She soon discovered the key was to break down the larger scientific problems into stages and solve each stage one at a time. This ultimately allowed her to bridge gaps that had previously seemed insurmountable. In retrospect, Prof Liu attributes this period of struggle to providing the valuable lessons that have guided her career since.
“I’ve been very fortunate. There have been many great people who mentored and nurtured me, and who made sure I didn’t falter or detour.”
Prof Liu went on to submit her thesis less than three years after commencing her PhD. This was again fortuitous, as her next opportunity was already on the horizon.
Prof Liu was then one of the few people engaged in research on water-soluble conjugated polymers. Soon after she had submitted her thesis, Prof Alan Heegar from the University of California, Santa Barbra (UCSB), was awarded the 2000 Nobel Prize in Chemistry for his pioneering work on conducting polymers. This triggered a global search for young researchers to expand the field of organic soluble semiconductors from traditional electronics to biomedical applications.

====

# [Exercise set]
**a)** In the profile of Prof Liu, how long after starting her PhD did she submit her thesis?
**b)** Revise the part of the profile of Prof Liu starting at "Prof Liu went" and ending at "on the horizon.", replacing "fortuitous" with "fortunate".

# [Provided data]
====

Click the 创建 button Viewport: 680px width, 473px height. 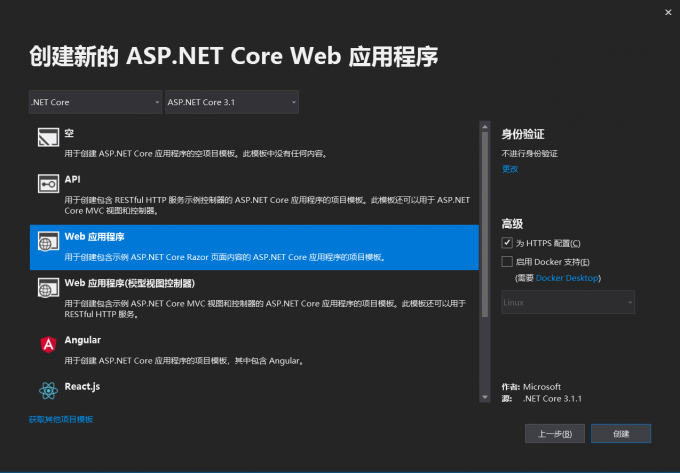coord(621,433)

====

# [Solutions below]
**a)** Less than three years.

**b)**
Prof Liu went on to submit her thesis less than three years after commencing her PhD. This was again fortunate, as her next opportunity was already on the horizon.